You can check out some of his highlights here

Ryan Anderson was as overlooked as they get in college, rollonubears argues:

Was/is an absolute monster. In my opinion, if he had stayed 4 years, he would have been considered an all-time Cal great. His freshman year he was robbed of Pac-10 Freshman of the year. His sophomore year he was one of the most underrated basketball players in the nation. He got absolutely no national recognition (talks about it here around 3:23), mostly because he wasn't on a tournament team. Look at that team. The people surrounding him were pretty much awful (PChris was the only other good player on the team. This was back when Jerome Randle was the Nate Longshore of basketball). His starting point guard had a 1.2-1 A-TO ration. ERIC FUCKING VIERNEISEL AVERAGED 24 MINUTES A GAME ON THAT TEAM. I think I would give Vierneisel a run for his money in a pick-up game. He had a .298% on threes and still shot 84 of them. And don't even get me started on Devon 'I'll give effort when I feel like it' Hardin. The point is that Anderson was that team. He was the only reason we made it to the NIT. That team minus Ryan Anderson would have had single digit wins

I am still angry that he never got any national props. Look at his stats that year: 21.1 PPG, 9.9 RPG, 49% from the field, 41% from three, 87% FT. He almost (and look how close he was) threw up a 20-10 in one of, if not the toughest conference in the nation. The Pac-10 was getting abundant love that year thanks to Love-Mayo-Bayless-Lopez twins-Budinger-Harden-Afflalo-that whole Wazzu team-etc. However, the guy who was most valuable to his team and who arguably had the best season that year got no love at all.

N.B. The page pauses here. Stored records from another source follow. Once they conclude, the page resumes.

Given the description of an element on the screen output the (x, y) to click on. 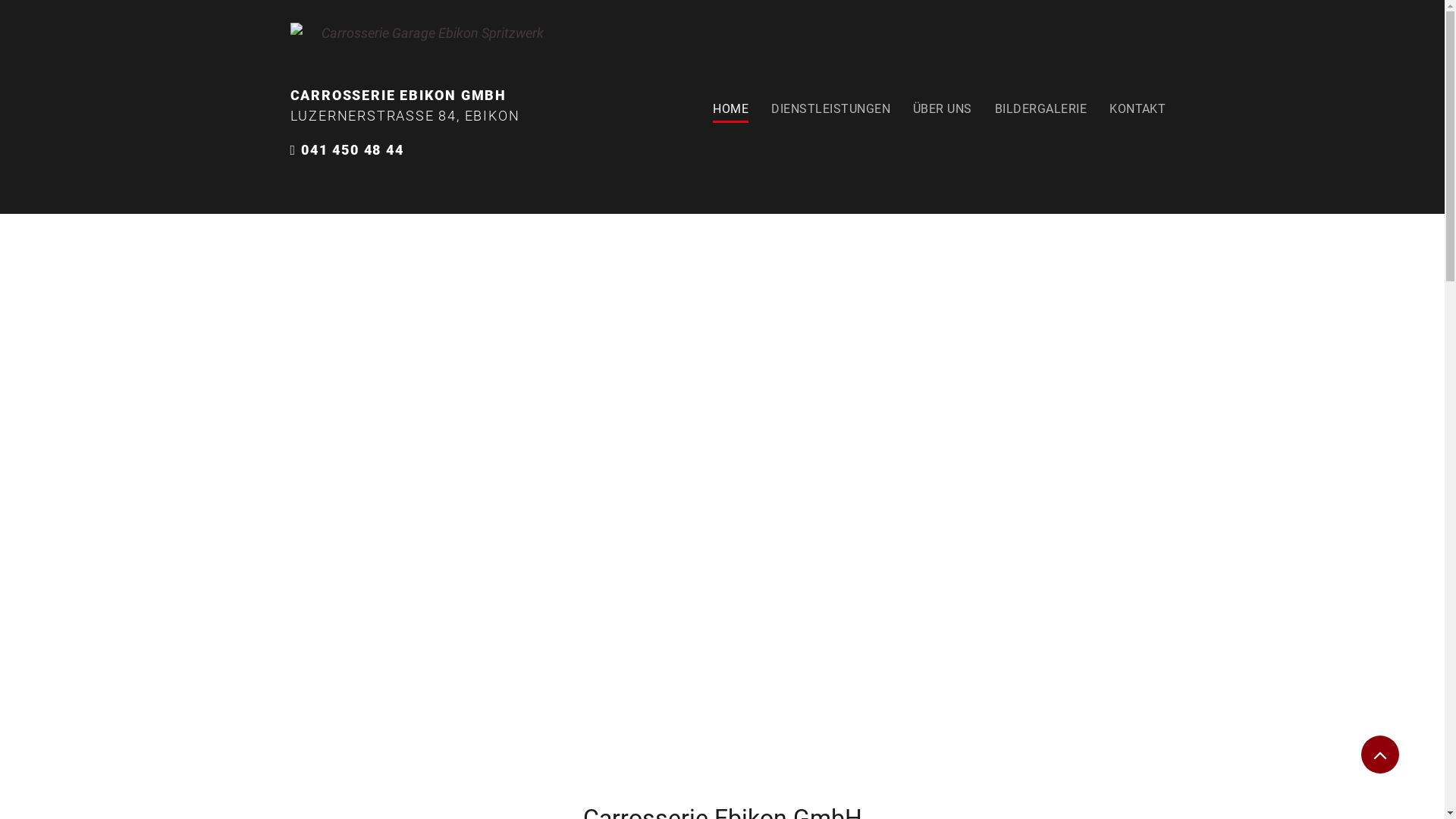
BILDERGALERIE Element type: text (1040, 103)
DIENSTLEISTUNGEN Element type: text (830, 103)
HOME Element type: text (730, 103)
KONTAKT Element type: text (1137, 103)
041 450 48 44 Element type: text (352, 149)
CARROSSERIE EBIKON GMBH Element type: text (397, 95)
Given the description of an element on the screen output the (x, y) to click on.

Ryan Anderson: the unloved Cal great.

Kodiak: Incredibly versatile. Inside and outside threat. Equally adept at hitting
the 3-ball as finishing around the basket with an array of post moves. Even started to incorporate a dribble drive game in his final year. Not an exceptional athlete, he grabbed boards with smarts and scored over bigger/faster guys with better fundamentals. If he had stayed to work with Monty, could have been one of the best bigs to ever don a Cal uniform.